Inside linebackers Brandon Marshall and Todd Davis are playing closer to the line of scrimmage on early downs, attacking the running lanes instead of inching back in the read-and-react style they played under Phillips.
“I love it,” Davis said. “It’s kind of ‘See ball, get ball.’ We’re stopping the run like we never have before and I think that’s going to just elevate our defense to a whole other level.”
Opponents must deal with Miller and star cornerbacks Aqib Talib and Chris Harris Jr. again, something they shied away from down the stretch last year when they could just hand off the ball.
“We’re just earning those passing downs, earning those pass rushes for the outside ‘backers, letting Aqib and Chris and those guys do what they do best,” Marshall said.
Guards now have to account for Marshall and Davis, and that, in turn, means defensive ends Derek Wolfe and Adam Gotsis aren’t getting double-teamed nearly as much. Then, Miller and fellow outside linebacker Shaq Barrett are pinching the edges and keeping the backs from bouncing outside.

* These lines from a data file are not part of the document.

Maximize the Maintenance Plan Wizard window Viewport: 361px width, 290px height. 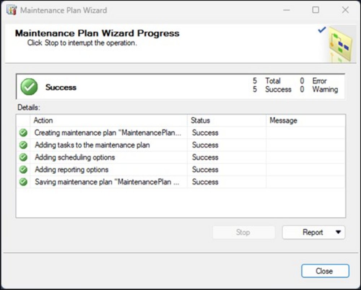point(316,10)
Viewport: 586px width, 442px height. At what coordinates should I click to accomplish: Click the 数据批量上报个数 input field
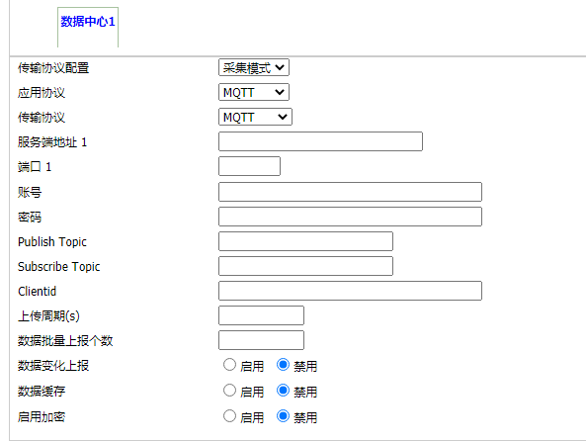coord(261,340)
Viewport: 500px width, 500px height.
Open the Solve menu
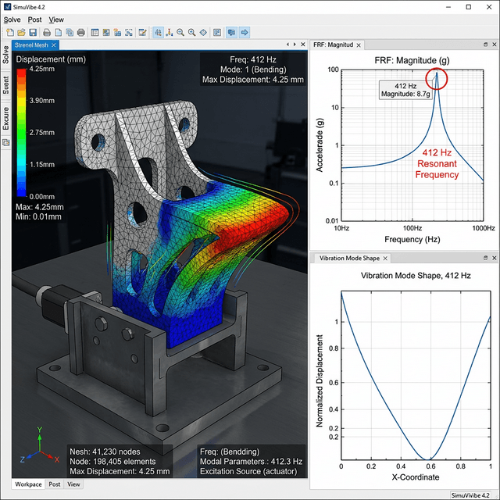pos(12,20)
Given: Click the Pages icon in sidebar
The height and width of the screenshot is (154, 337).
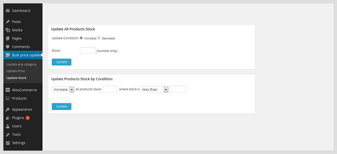Looking at the screenshot, I should click(8, 38).
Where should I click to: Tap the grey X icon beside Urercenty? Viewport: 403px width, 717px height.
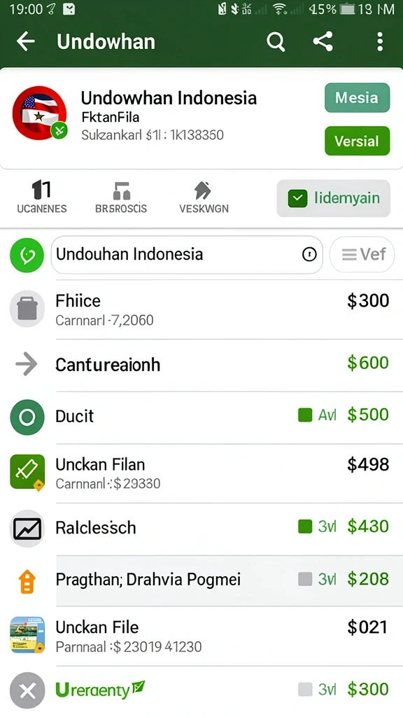(27, 690)
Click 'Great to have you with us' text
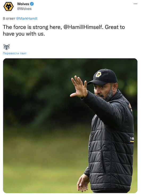 coord(64,30)
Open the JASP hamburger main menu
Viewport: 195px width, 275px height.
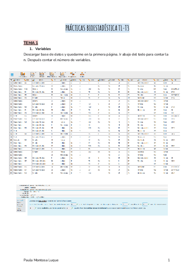pos(11,74)
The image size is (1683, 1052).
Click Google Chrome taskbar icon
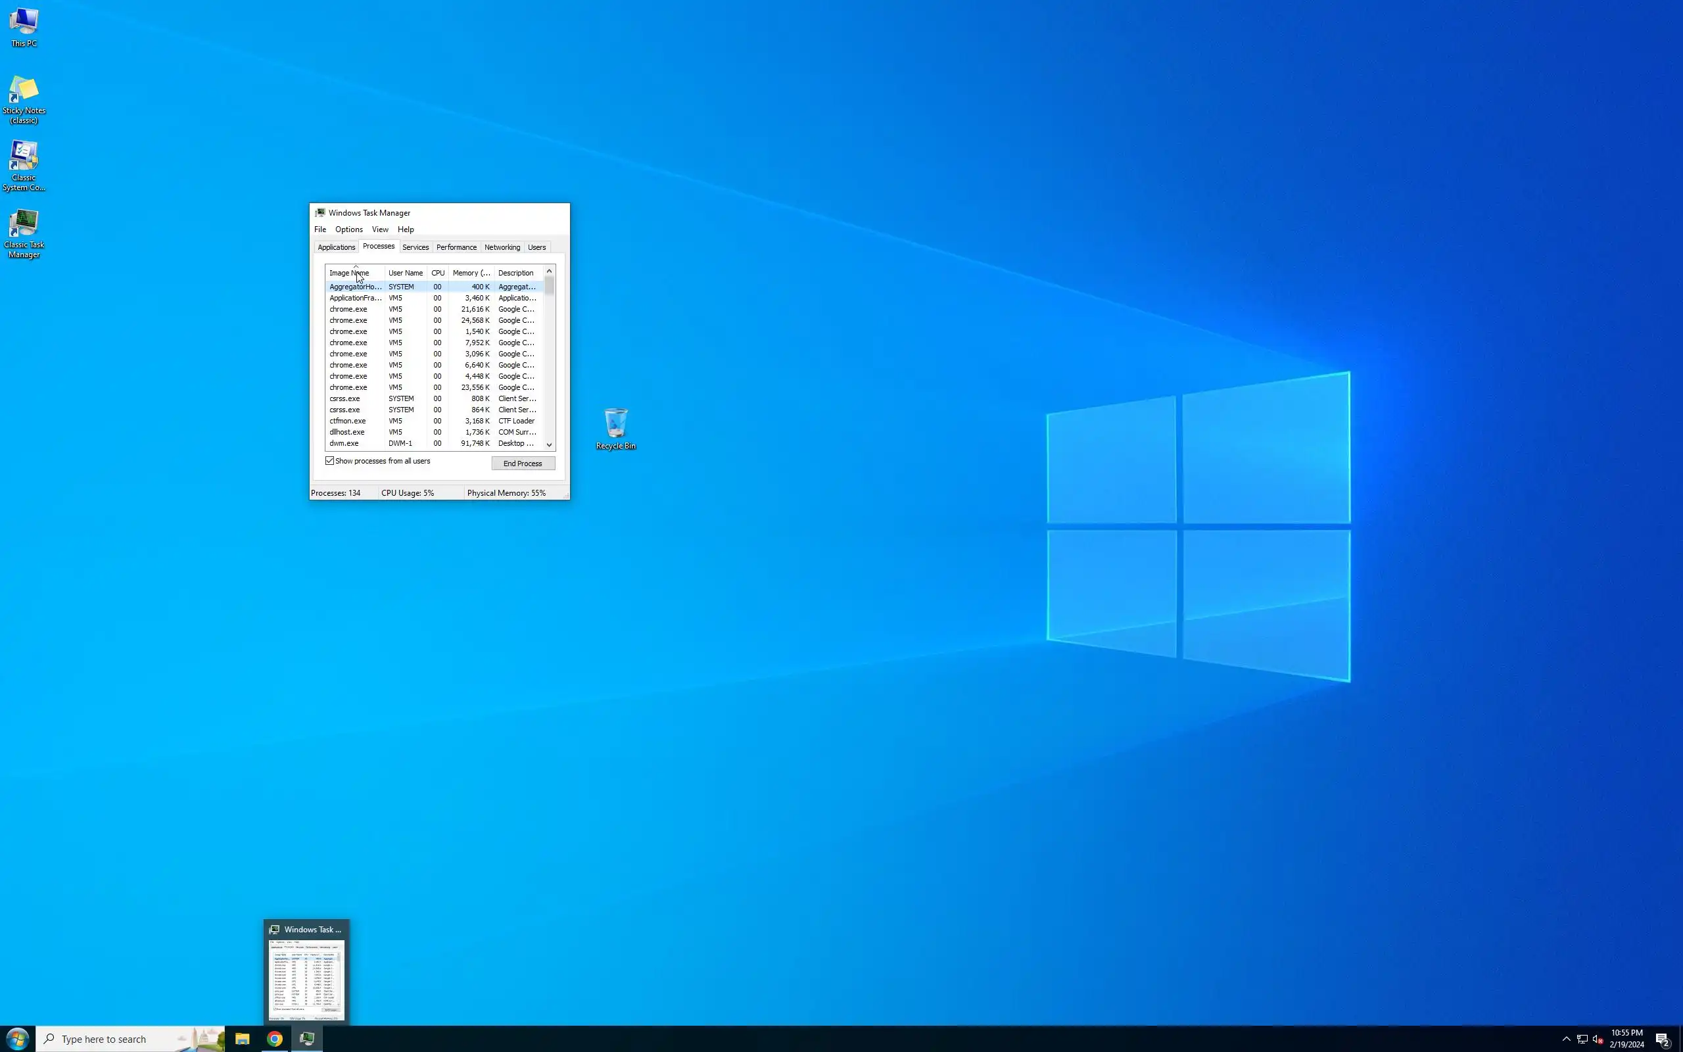[275, 1039]
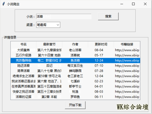Click the 作者 column header

pyautogui.click(x=75, y=44)
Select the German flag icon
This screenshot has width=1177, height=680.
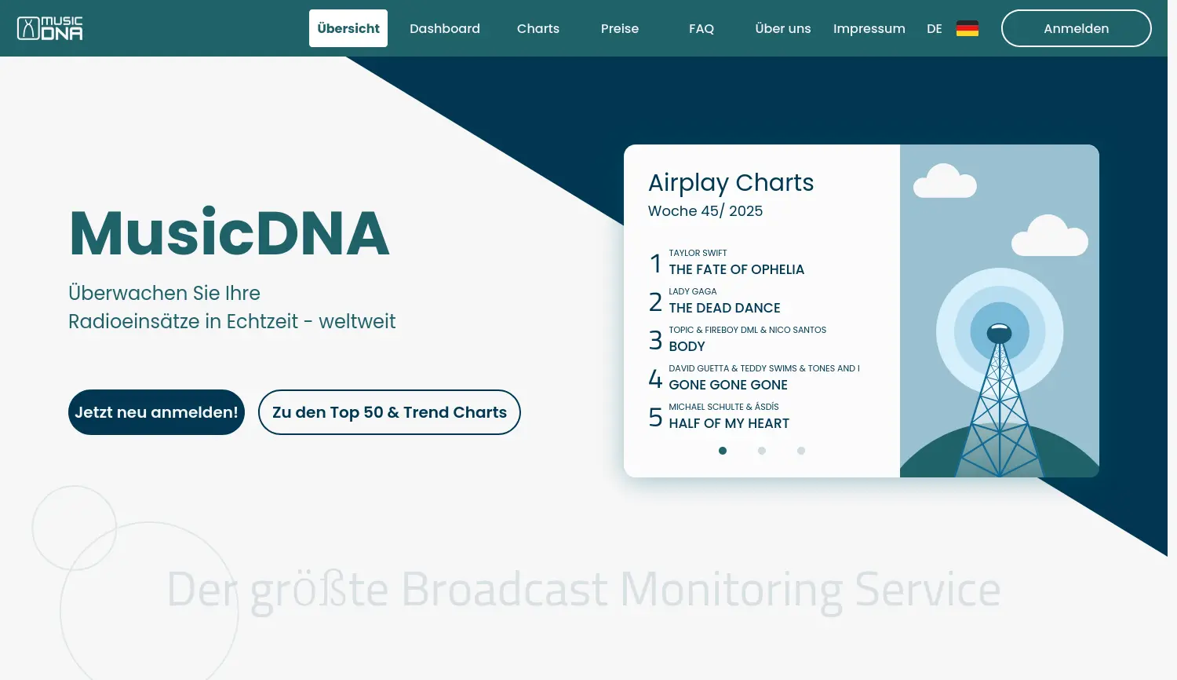[968, 27]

The key to it all is having their top-notch cornerbacks cover receivers one on one, which Harris figures will lead to more big plays by the “No Fly Zone.”
“We’re taking that run away. We’re going to get way more attempts,” Harris said. “Now, turnovers are going to start skyrocketing out there.”
An assistant defensive coach walked through the locker room this week and suggested the front seven get its own moniker, maybe “No Run Zone.”
Across the room, the defensive backs sneered. They insisted the run stuffers need more than a month’s worth of wonderful work to earn a nickname like theirs.
Marshall, for one, is fine with such a holding pattern for “Ground Control” or anything else that comes up.
“I’m good with that,” Marshall said. “It’s too early.”